#### Provided data
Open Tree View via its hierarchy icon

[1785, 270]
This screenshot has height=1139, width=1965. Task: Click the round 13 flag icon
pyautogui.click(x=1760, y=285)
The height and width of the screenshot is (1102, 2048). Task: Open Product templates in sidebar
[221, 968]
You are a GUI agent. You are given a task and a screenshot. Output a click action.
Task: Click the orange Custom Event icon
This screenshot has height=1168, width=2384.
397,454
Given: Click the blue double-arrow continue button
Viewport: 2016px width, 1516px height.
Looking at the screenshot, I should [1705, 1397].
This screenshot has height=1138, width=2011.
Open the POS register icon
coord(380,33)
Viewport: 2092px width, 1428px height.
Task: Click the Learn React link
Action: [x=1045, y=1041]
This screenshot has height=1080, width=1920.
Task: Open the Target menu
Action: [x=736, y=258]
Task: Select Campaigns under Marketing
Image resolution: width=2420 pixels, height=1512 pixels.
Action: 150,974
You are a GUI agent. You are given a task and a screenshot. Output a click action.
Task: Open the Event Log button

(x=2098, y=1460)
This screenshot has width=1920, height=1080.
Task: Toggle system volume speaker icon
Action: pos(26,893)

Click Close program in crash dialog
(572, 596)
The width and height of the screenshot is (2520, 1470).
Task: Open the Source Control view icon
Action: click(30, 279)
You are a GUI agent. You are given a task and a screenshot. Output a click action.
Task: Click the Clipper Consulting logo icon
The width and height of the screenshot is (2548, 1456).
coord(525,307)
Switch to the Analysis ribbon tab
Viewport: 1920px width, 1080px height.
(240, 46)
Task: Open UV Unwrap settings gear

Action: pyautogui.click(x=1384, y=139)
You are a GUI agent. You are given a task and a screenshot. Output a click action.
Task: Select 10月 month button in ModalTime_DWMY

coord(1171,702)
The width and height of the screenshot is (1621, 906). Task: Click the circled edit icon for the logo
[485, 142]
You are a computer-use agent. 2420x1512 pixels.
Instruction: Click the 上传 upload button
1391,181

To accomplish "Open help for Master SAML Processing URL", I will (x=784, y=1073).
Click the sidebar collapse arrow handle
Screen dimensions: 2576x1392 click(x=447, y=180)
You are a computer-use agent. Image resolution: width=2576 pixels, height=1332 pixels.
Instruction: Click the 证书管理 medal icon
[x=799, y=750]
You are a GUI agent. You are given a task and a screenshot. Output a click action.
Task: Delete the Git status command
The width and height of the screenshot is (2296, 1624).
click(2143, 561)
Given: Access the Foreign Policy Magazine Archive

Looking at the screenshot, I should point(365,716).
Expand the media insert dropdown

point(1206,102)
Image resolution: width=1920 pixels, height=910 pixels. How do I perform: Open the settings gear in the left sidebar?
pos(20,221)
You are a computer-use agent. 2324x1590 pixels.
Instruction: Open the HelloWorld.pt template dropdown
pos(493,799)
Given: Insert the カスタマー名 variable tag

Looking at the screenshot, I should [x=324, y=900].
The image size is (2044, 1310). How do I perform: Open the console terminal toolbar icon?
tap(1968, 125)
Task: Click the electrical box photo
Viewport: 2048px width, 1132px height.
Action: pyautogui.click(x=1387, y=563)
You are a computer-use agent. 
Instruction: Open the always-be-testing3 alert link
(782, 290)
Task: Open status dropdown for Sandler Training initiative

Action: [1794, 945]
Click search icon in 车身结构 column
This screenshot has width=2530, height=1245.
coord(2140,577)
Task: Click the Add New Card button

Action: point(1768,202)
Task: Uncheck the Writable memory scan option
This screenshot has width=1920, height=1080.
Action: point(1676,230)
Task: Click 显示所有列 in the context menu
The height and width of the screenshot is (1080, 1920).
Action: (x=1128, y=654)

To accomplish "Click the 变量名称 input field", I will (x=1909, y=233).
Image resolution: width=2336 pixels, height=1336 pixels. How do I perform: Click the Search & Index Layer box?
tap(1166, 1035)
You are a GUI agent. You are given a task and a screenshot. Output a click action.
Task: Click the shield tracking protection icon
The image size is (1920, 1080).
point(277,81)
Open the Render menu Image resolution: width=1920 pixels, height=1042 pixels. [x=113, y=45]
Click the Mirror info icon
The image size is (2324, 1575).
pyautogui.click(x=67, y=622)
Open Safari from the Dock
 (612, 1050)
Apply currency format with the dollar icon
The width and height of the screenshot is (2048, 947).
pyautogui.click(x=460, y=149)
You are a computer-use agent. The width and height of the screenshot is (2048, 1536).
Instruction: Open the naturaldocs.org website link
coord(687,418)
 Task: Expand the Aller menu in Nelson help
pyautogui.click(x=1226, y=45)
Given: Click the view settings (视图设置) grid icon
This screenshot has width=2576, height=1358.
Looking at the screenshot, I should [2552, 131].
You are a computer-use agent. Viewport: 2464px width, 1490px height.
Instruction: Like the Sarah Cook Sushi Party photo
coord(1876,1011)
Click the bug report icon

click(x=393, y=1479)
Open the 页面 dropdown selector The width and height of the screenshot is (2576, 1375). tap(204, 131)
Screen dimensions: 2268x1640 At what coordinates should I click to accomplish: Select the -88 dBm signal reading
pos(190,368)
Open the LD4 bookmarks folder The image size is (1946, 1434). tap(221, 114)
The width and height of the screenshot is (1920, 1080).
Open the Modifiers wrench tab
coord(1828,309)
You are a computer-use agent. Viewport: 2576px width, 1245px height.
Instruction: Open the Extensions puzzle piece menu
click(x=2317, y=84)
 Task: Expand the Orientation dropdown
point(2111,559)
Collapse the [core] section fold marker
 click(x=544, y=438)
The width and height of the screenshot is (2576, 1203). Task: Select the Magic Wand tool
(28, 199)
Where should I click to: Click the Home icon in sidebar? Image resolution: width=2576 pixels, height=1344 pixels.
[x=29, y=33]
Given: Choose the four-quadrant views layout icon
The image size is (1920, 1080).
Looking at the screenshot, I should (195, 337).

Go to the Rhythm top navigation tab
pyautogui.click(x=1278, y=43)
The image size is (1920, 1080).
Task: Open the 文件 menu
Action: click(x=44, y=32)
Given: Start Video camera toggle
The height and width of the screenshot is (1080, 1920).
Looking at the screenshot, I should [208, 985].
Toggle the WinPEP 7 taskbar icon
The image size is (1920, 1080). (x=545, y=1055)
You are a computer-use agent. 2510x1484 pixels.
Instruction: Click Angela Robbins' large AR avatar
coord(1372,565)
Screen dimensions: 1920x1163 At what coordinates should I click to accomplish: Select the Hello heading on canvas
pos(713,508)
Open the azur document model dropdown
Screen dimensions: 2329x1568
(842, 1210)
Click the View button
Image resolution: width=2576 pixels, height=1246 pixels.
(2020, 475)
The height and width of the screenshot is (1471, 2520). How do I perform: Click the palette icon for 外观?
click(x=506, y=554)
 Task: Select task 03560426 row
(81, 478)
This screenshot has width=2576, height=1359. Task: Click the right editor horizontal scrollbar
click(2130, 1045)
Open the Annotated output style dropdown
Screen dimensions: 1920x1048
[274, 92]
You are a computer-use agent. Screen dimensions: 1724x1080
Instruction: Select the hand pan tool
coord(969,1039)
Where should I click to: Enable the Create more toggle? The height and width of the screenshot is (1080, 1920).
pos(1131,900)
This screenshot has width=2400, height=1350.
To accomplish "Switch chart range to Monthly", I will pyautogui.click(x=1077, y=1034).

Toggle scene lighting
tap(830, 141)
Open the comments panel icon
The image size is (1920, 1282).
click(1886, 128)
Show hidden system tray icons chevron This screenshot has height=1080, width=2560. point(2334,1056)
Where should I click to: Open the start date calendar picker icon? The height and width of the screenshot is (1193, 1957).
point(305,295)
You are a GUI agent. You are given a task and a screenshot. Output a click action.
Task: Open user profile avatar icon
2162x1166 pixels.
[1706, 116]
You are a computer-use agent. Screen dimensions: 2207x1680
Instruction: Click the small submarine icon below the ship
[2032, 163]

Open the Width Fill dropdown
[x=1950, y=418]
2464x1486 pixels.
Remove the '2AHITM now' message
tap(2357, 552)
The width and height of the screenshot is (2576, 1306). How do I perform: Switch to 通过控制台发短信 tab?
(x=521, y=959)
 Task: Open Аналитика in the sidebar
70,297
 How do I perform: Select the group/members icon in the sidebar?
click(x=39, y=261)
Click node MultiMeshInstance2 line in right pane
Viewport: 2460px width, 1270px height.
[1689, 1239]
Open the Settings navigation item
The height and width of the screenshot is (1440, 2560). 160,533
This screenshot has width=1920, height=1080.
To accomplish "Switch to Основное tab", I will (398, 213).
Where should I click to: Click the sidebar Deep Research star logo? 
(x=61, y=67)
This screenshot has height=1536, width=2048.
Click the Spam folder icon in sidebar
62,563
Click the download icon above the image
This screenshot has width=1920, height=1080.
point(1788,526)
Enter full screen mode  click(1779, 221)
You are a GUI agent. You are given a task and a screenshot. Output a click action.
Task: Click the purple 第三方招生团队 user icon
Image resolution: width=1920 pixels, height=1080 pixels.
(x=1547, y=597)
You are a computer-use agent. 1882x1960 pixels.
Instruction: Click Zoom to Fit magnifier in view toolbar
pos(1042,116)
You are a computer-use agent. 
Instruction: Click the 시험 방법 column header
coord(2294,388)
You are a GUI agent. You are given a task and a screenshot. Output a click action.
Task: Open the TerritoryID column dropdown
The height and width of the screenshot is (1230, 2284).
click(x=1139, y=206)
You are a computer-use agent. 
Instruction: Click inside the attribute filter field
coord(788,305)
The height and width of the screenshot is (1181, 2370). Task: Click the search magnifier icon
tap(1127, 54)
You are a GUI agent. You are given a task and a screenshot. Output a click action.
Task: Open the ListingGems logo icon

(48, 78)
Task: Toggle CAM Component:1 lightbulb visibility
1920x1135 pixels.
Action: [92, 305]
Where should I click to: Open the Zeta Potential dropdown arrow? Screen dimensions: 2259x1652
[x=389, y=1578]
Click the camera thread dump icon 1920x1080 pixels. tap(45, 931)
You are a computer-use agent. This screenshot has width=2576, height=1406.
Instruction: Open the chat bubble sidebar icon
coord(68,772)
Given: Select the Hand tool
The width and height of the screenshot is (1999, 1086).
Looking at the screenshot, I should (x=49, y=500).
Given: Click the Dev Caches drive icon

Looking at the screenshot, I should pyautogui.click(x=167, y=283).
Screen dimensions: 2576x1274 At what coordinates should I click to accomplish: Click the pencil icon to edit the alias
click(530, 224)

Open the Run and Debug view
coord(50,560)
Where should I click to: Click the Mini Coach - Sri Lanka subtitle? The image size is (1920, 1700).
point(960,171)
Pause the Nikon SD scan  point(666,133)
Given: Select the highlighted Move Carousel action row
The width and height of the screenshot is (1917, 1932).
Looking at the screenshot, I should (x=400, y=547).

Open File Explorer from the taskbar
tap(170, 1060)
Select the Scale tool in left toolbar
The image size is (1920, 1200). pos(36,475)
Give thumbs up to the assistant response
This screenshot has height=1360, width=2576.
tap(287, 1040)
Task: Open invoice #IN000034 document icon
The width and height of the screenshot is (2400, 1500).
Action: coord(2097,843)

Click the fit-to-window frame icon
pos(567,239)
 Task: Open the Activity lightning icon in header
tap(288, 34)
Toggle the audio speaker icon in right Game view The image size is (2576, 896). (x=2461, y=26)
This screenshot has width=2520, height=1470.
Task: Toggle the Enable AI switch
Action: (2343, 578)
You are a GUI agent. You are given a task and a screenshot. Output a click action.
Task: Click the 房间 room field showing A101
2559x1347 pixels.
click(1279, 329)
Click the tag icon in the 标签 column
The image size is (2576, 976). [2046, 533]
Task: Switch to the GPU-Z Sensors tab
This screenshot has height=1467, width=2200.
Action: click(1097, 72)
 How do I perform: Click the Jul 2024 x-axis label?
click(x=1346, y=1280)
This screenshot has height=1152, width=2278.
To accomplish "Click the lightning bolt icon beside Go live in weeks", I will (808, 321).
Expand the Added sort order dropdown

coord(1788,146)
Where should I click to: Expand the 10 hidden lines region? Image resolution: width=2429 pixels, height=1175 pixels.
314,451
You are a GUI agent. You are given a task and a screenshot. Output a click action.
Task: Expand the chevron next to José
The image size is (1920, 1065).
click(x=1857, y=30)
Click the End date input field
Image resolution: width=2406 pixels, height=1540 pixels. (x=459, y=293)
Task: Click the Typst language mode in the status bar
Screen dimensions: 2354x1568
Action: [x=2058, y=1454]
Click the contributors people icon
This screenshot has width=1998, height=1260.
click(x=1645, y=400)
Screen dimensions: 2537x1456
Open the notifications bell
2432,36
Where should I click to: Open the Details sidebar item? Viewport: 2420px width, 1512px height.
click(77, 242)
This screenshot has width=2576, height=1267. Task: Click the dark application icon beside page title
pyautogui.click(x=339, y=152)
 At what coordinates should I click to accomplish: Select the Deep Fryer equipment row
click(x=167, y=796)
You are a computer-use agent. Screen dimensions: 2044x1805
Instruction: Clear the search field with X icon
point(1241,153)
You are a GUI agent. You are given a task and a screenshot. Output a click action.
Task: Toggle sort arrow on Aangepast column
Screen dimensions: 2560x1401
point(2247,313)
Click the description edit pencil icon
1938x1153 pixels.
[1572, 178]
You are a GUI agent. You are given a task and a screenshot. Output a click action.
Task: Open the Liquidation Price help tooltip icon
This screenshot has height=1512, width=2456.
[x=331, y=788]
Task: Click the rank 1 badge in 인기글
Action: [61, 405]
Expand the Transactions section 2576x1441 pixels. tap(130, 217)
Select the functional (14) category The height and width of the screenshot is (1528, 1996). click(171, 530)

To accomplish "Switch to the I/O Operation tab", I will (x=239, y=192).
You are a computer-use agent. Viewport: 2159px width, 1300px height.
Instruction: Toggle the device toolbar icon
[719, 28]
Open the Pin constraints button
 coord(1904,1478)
########
When a line of the records above contains the string "camera", count it once; then give the total and nothing else.

*Answer to this exercise*.
2